◆ Prompt: Write the data out again so that it matches word for word.

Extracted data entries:
********

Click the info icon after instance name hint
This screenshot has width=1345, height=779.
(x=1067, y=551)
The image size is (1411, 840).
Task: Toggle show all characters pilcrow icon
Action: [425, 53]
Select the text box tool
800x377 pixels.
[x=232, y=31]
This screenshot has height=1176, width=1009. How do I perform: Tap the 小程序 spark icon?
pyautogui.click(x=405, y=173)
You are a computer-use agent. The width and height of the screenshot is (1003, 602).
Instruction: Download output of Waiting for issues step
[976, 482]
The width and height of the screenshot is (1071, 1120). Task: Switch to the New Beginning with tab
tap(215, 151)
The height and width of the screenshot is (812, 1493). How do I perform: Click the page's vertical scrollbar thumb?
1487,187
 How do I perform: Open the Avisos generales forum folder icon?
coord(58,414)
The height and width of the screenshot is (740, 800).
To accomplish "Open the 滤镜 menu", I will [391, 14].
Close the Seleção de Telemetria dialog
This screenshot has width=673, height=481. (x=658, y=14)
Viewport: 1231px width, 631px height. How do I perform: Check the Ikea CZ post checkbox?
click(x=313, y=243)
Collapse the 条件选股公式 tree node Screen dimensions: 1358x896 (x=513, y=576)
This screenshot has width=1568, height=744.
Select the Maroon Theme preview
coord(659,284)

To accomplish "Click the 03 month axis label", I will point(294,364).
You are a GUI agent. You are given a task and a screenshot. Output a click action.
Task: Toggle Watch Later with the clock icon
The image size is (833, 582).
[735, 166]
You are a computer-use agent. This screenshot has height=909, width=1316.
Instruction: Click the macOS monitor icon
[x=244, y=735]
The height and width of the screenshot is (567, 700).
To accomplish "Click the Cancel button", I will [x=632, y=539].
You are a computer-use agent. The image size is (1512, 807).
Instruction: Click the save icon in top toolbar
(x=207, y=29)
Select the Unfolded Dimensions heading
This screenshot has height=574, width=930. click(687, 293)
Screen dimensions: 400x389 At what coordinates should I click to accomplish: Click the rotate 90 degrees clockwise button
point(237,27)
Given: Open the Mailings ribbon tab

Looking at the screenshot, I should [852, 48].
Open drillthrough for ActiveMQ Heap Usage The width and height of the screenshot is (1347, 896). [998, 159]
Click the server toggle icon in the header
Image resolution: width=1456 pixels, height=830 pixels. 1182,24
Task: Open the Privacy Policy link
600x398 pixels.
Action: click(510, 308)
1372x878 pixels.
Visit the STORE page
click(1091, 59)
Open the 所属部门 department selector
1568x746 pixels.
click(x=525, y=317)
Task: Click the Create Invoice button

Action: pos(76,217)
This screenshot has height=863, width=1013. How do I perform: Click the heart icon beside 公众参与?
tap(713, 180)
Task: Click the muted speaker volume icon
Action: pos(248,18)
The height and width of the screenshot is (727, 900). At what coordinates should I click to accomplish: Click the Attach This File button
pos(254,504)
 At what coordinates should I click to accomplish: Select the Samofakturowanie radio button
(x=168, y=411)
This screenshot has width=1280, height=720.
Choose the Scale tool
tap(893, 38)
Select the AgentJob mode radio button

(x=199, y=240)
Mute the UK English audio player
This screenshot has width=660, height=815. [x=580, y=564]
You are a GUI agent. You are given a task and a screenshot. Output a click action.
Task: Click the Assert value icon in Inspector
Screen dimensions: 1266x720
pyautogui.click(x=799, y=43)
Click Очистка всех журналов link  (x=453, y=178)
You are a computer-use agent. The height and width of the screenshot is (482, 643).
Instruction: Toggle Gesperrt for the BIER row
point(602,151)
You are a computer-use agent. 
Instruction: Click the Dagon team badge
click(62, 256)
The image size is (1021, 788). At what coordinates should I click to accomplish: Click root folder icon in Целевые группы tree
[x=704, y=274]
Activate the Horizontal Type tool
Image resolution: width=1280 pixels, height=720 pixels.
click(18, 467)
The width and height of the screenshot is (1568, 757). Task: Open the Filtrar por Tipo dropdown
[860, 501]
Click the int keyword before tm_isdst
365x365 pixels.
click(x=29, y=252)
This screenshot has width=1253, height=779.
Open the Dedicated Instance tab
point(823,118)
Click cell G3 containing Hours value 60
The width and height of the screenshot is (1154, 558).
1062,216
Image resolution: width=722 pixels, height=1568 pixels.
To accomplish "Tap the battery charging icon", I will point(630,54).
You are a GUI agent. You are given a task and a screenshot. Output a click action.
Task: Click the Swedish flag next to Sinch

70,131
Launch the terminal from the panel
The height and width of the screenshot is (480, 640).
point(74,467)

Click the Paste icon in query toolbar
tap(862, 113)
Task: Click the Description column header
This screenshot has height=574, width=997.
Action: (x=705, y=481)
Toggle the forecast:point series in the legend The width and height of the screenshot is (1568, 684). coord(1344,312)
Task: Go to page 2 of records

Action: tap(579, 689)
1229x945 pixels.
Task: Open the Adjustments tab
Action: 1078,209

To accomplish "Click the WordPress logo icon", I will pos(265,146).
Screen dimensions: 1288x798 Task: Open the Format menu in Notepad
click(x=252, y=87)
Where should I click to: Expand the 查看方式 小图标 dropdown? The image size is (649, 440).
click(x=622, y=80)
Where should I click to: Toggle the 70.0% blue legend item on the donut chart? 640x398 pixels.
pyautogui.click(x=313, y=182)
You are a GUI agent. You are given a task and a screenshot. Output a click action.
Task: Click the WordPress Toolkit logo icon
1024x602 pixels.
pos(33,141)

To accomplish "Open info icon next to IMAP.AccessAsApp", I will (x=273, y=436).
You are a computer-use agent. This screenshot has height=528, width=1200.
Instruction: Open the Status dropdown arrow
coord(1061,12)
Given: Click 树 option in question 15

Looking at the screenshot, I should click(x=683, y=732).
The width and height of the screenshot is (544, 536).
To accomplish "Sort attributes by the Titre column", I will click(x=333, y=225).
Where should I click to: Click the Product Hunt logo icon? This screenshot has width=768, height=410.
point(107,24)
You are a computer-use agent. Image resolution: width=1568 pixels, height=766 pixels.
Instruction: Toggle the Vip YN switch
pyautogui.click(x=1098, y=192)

********

◆ Response to the task:
Click the info icon after instance name hint
This screenshot has width=1345, height=779.
(x=1067, y=551)
The image size is (1411, 840).
Task: Toggle show all characters pilcrow icon
Action: [425, 53]
Select the text box tool
800x377 pixels.
[x=232, y=31]
This screenshot has height=1176, width=1009. How do I perform: Tap the 小程序 spark icon?
pyautogui.click(x=405, y=173)
You are a computer-use agent. The width and height of the screenshot is (1003, 602).
Instruction: Download output of Waiting for issues step
[976, 482]
The width and height of the screenshot is (1071, 1120). Task: Switch to the New Beginning with tab
tap(215, 151)
The height and width of the screenshot is (812, 1493). How do I perform: Click the page's vertical scrollbar thumb?
1487,187
 How do I perform: Open the Avisos generales forum folder icon?
coord(58,414)
The height and width of the screenshot is (740, 800).
To accomplish "Open the 滤镜 menu", I will [391, 14].
Close the Seleção de Telemetria dialog
This screenshot has width=673, height=481. (x=658, y=14)
Viewport: 1231px width, 631px height. How do I perform: Check the Ikea CZ post checkbox?
click(x=313, y=243)
Collapse the 条件选股公式 tree node Screen dimensions: 1358x896 (x=513, y=576)
This screenshot has width=1568, height=744.
Select the Maroon Theme preview
coord(659,284)

To accomplish "Click the 03 month axis label", I will point(294,364).
You are a GUI agent. You are given a task and a screenshot. Output a click action.
Task: Toggle Watch Later with the clock icon
The image size is (833, 582).
[735, 166]
You are a computer-use agent. This screenshot has height=909, width=1316.
Instruction: Click the macOS monitor icon
[x=244, y=735]
The height and width of the screenshot is (567, 700).
To accomplish "Click the Cancel button", I will [x=632, y=539].
You are a computer-use agent. The image size is (1512, 807).
Instruction: Click the save icon in top toolbar
(x=207, y=29)
Select the Unfolded Dimensions heading
This screenshot has height=574, width=930. click(687, 293)
Screen dimensions: 400x389 At what coordinates should I click to accomplish: Click the rotate 90 degrees clockwise button
point(237,27)
Given: Open the Mailings ribbon tab

Looking at the screenshot, I should [852, 48].
Open drillthrough for ActiveMQ Heap Usage The width and height of the screenshot is (1347, 896). [998, 159]
Click the server toggle icon in the header
Image resolution: width=1456 pixels, height=830 pixels. 1182,24
Task: Open the Privacy Policy link
600x398 pixels.
Action: click(510, 308)
1372x878 pixels.
Visit the STORE page
click(1091, 59)
Open the 所属部门 department selector
1568x746 pixels.
click(x=525, y=317)
Task: Click the Create Invoice button

Action: pos(76,217)
This screenshot has height=863, width=1013. How do I perform: Click the heart icon beside 公众参与?
tap(713, 180)
Task: Click the muted speaker volume icon
Action: pos(248,18)
The height and width of the screenshot is (727, 900). At what coordinates should I click to accomplish: Click the Attach This File button
pos(254,504)
 At what coordinates should I click to accomplish: Select the Samofakturowanie radio button
(x=168, y=411)
This screenshot has width=1280, height=720.
Choose the Scale tool
tap(893, 38)
Select the AgentJob mode radio button

(x=199, y=240)
Mute the UK English audio player
This screenshot has width=660, height=815. [x=580, y=564]
You are a GUI agent. You are given a task and a screenshot. Output a click action.
Task: Click the Assert value icon in Inspector
Screen dimensions: 1266x720
pyautogui.click(x=799, y=43)
Click Очистка всех журналов link  (x=453, y=178)
You are a computer-use agent. The height and width of the screenshot is (482, 643).
Instruction: Toggle Gesperrt for the BIER row
point(602,151)
You are a computer-use agent. 
Instruction: Click the Dagon team badge
click(62, 256)
The image size is (1021, 788). At what coordinates should I click to accomplish: Click root folder icon in Целевые группы tree
[x=704, y=274]
Activate the Horizontal Type tool
Image resolution: width=1280 pixels, height=720 pixels.
click(18, 467)
The width and height of the screenshot is (1568, 757). Task: Open the Filtrar por Tipo dropdown
[860, 501]
Click the int keyword before tm_isdst
365x365 pixels.
click(x=29, y=252)
This screenshot has width=1253, height=779.
Open the Dedicated Instance tab
point(823,118)
Click cell G3 containing Hours value 60
The width and height of the screenshot is (1154, 558).
1062,216
Image resolution: width=722 pixels, height=1568 pixels.
To accomplish "Tap the battery charging icon", I will point(630,54).
You are a GUI agent. You are given a task and a screenshot. Output a click action.
Task: Click the Swedish flag next to Sinch

70,131
Launch the terminal from the panel
The height and width of the screenshot is (480, 640).
point(74,467)

Click the Paste icon in query toolbar
tap(862, 113)
Task: Click the Description column header
This screenshot has height=574, width=997.
Action: (x=705, y=481)
Toggle the forecast:point series in the legend The width and height of the screenshot is (1568, 684). coord(1344,312)
Task: Go to page 2 of records

Action: tap(579, 689)
1229x945 pixels.
Task: Open the Adjustments tab
Action: 1078,209

To accomplish "Click the WordPress logo icon", I will pos(265,146).
Screen dimensions: 1288x798 Task: Open the Format menu in Notepad
click(x=252, y=87)
Where should I click to: Expand the 查看方式 小图标 dropdown? The image size is (649, 440).
click(x=622, y=80)
Where should I click to: Toggle the 70.0% blue legend item on the donut chart? 640x398 pixels.
pyautogui.click(x=313, y=182)
You are a GUI agent. You are given a task and a screenshot. Output a click action.
Task: Click the WordPress Toolkit logo icon
1024x602 pixels.
pos(33,141)

To accomplish "Open info icon next to IMAP.AccessAsApp", I will (x=273, y=436).
You are a computer-use agent. This screenshot has height=528, width=1200.
Instruction: Open the Status dropdown arrow
coord(1061,12)
Given: Click 树 option in question 15

Looking at the screenshot, I should click(x=683, y=732).
The width and height of the screenshot is (544, 536).
To accomplish "Sort attributes by the Titre column", I will click(x=333, y=225).
Where should I click to: Click the Product Hunt logo icon? This screenshot has width=768, height=410.
point(107,24)
You are a computer-use agent. Image resolution: width=1568 pixels, height=766 pixels.
Instruction: Toggle the Vip YN switch
pyautogui.click(x=1098, y=192)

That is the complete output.